_Problem requirements_. The material below holds a span beginning at the line with "For every named" and ending at the line with "095-519-8966 (362, 96)". Quote that span exactly, both ends included, and only that span.

_Available records_.
>>

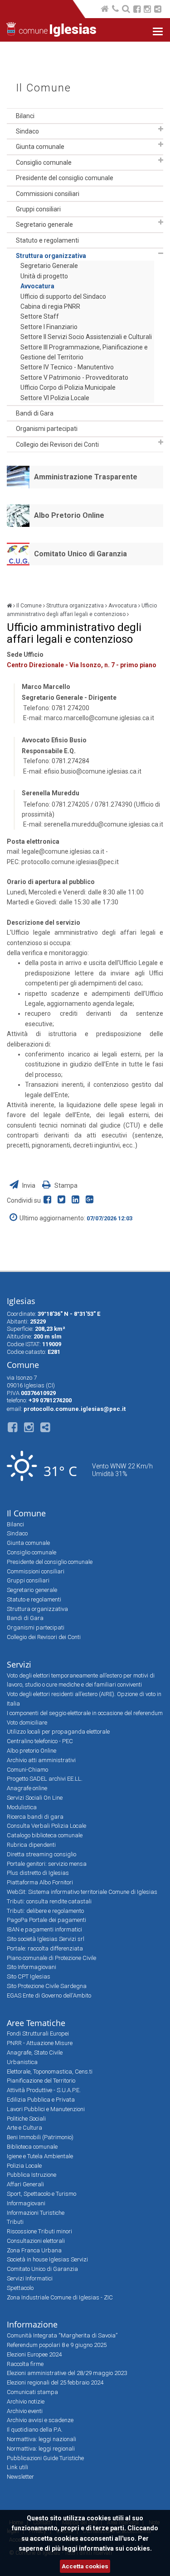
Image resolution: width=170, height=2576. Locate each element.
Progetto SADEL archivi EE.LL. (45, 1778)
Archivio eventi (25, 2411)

<<
>>

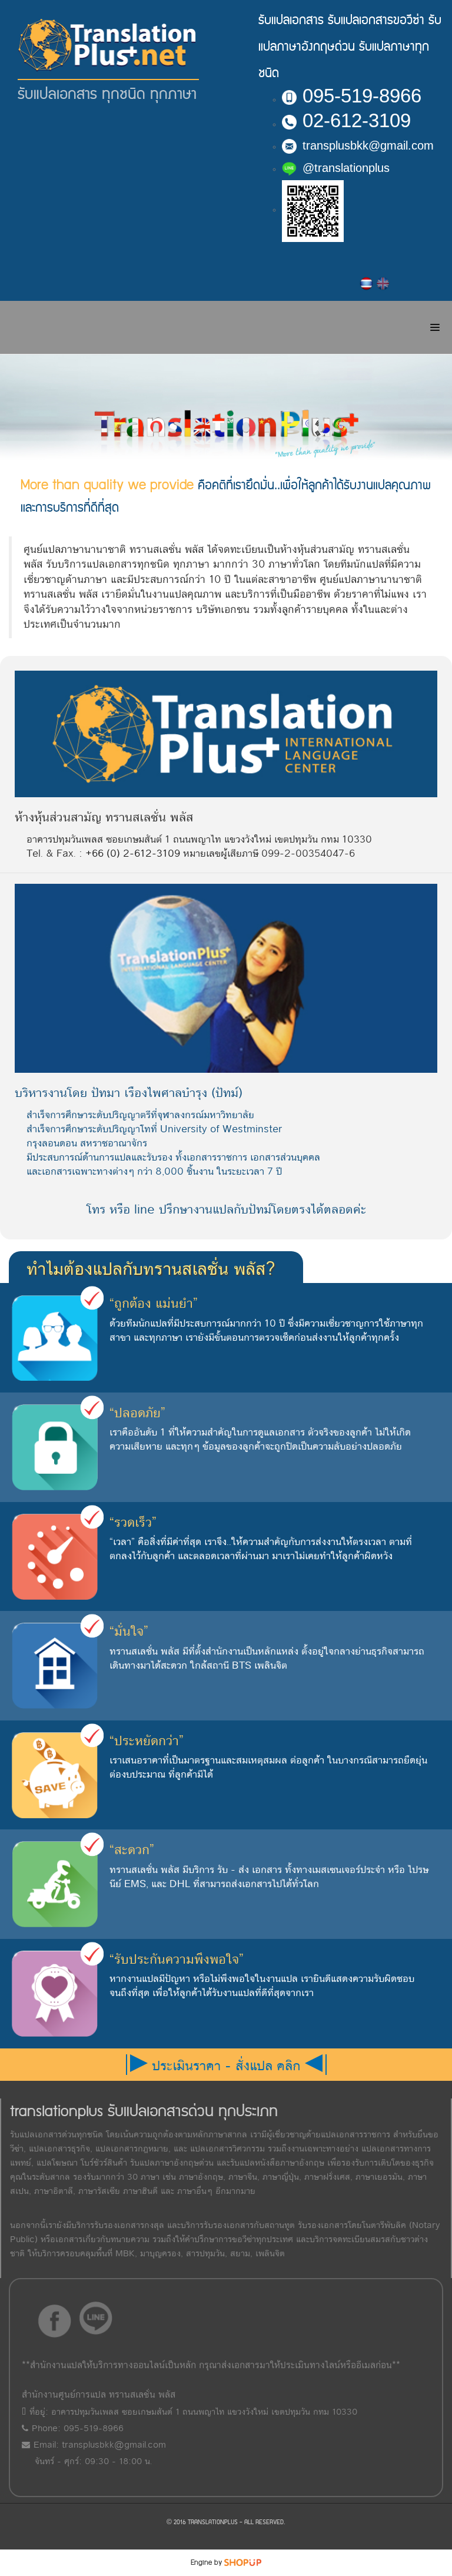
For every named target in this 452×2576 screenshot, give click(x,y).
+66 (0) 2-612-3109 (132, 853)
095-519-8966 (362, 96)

<<
>>

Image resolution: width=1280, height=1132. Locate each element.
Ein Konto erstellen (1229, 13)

<<

_Completed exercise_.
For every named target in this 452×2576 screenshot, give click(x,y).
+66 (0) 2-612-3109 (132, 853)
095-519-8966 (362, 96)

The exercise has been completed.